Y después de un “bumm” al cerrar la puerta, las lágrimas rodaron por millones sobre mis mejillas ardientes de odio, de nostalgia…bajé las escaleras del edificio…la última escalera. Sin más, las piernas respondieron arqueándose en una pequeña esquina, refugiadas entre mis brazos sintiéndose ¡puta, y re-puta por siempre!
Aún entre mis escritos recuerdo con frialdad y deseo compulsivos, tomando mi cuerpo como instrumento de mi próxima obra, aquella noche en la que decidí… noche a noche me pregunté si es que quise que me quiera. Si es que sus ansias fueron las mismas que las mías, si me disfrutó o me dominó, si me amó o me utilizó para satisfacerse. Me pregunté sobre la rutina diaria que tuvo con mi cuerpo, el fastidioso ego de su sexo sodomizando el mío, su ira delirante sin medir el dolor que me causó…Y yo, agonizante por tener este hombre bajo las sábanas repletas de su aroma, cada lágrima mientras su cuerpo y el mío estuvieron envueltos…
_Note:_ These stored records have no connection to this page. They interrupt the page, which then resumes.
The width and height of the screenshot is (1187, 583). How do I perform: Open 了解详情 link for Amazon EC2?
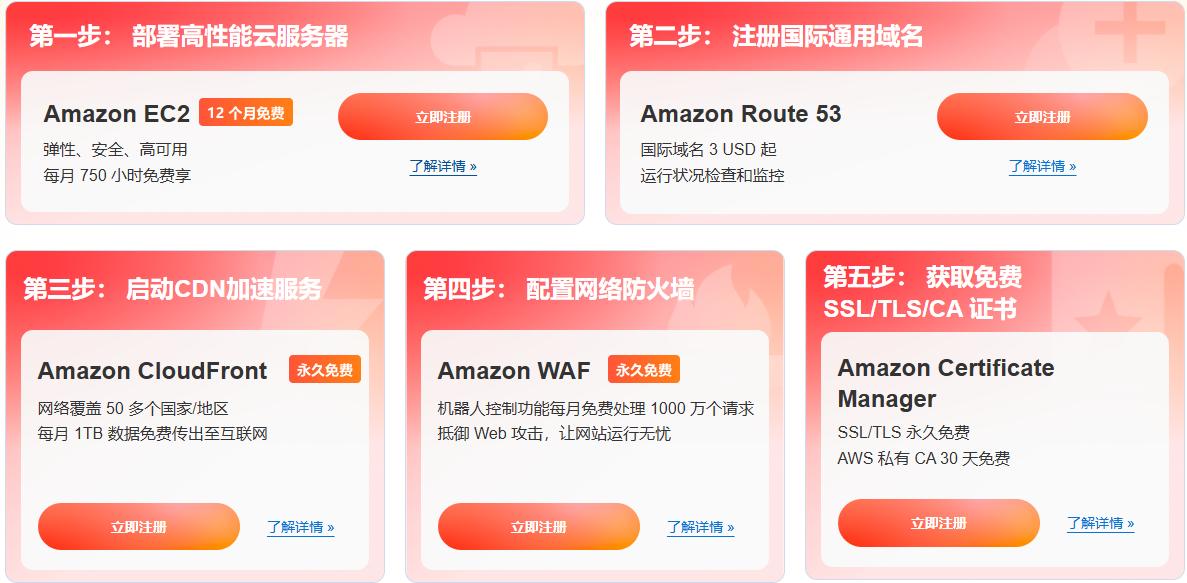coord(443,166)
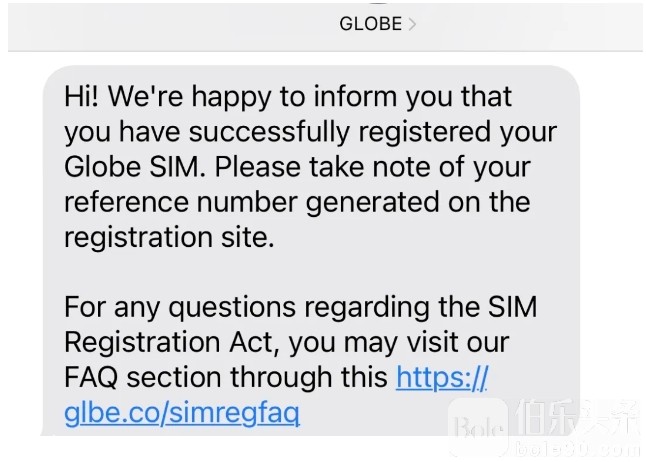Click the 'FAQ section through this' text

pyautogui.click(x=226, y=378)
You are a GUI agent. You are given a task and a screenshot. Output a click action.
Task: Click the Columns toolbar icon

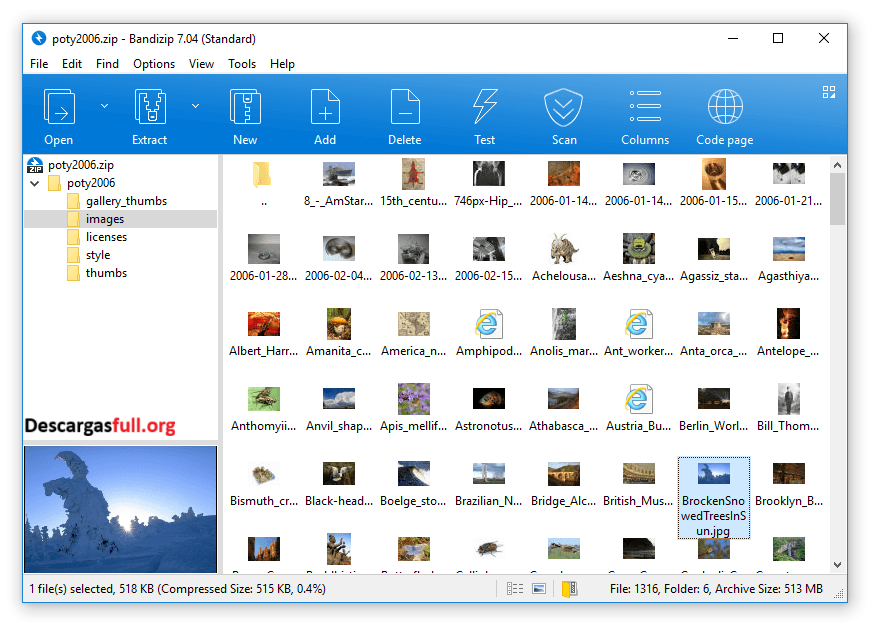click(645, 106)
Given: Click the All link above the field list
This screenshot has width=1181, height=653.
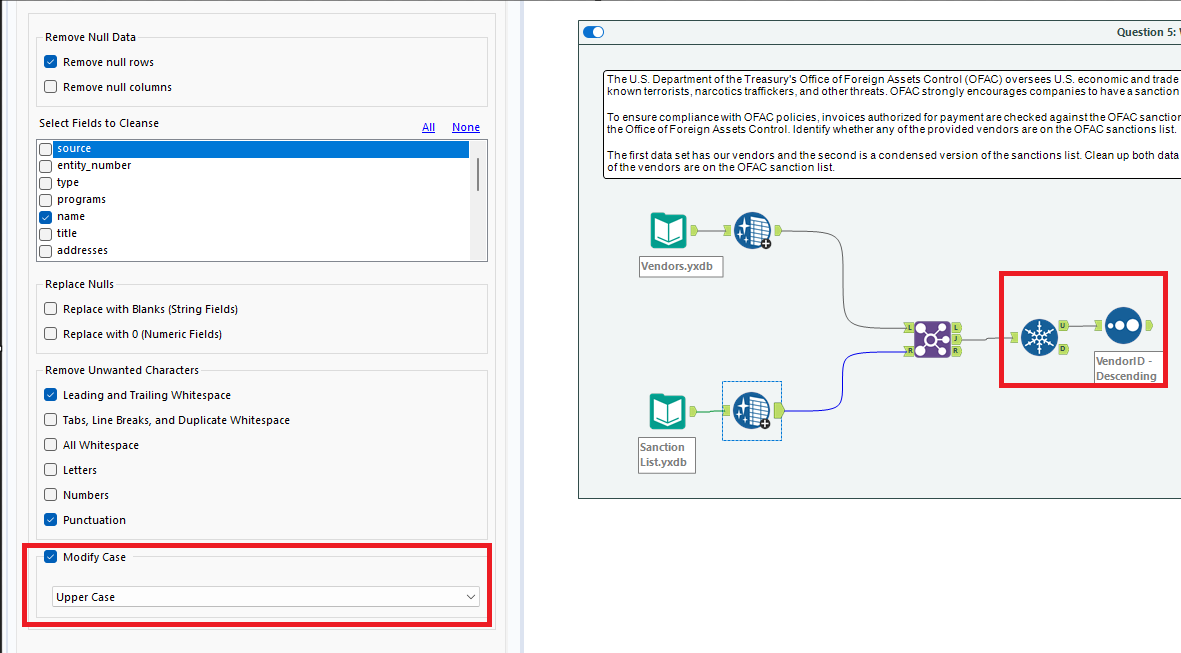Looking at the screenshot, I should coord(428,127).
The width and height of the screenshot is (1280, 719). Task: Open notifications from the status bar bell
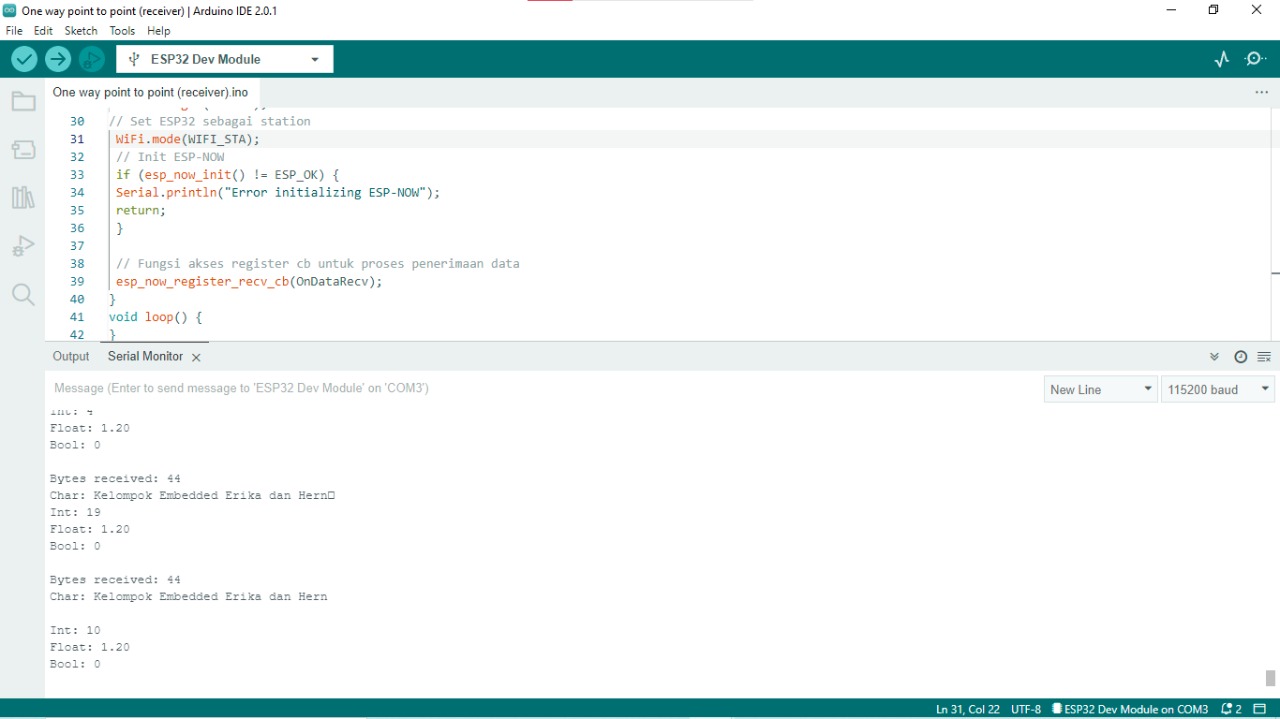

Repetí la misma escena el 9 de octubre (la que tiempo atrás no olvidé), con la mirada y risa psicópatas antes de volverlo a ver. Insinuante en silencio...
-Recógeme entre tus caderas- me dijo -lentamente aguarda hasta que mis fauces, como un lobo hambriento, caben en tu cuerpo. Quiero sentir tu pecho suave y complaciente. Rozarte al tibio sabor de aquella imagen de ninfa frenética. Enmudecerte toda y que tu cuerpo sea húmeda pradera donde degustaré cada recinto de tus formas de mujer.
En mi fragilidad de “ninfa” y de mujer, llevada por la calidez y el deseo de su sexo, y con la borrosa memoria de su repulsiva imagen recostada...Furia, deseo...
-Esta noche fui tu Némesis- le dije -aquella a la que le abriste paso a tu lascivia, tu locura. Reposaré en ti hasta que tus ansias se colmen de mi cuerpo. Amo el deleitarte por tenerme montándote y el disfrute de mis ojos excitados al verte morir...Hablaré de las ansias de las primeras veces en tu cuerpo y del aborrecimiento que emana tu sexo en zozobra. Lo perpetuo, la hermosa imagen de tus formas inmóviles y pálidas ante las mías. Descubrir que cada espacio ya muerto, es más precioso que tú mismo...
Conté: diez, nueve, ocho, siete...uno y cerooo, retirando mis manos de su tibio cuello. Me escabullí entre las sábanas con mi cuerpo desnudo, acariciando el pecho de Carlos (la misma escena que se había repetido anteriormente), esta vez yo, con un trago y un cigarrillo en las manos... abrí la puerta y con el mismo “bumm” al cerrarla caminé despacio y sonreí. Frenética y abrumada repetía su nombre hacia mis adentros...
Carlos, Carlos, Carlos, me quiere, no me quiere, ¿me quiere? si no me quiere... ¿se muere?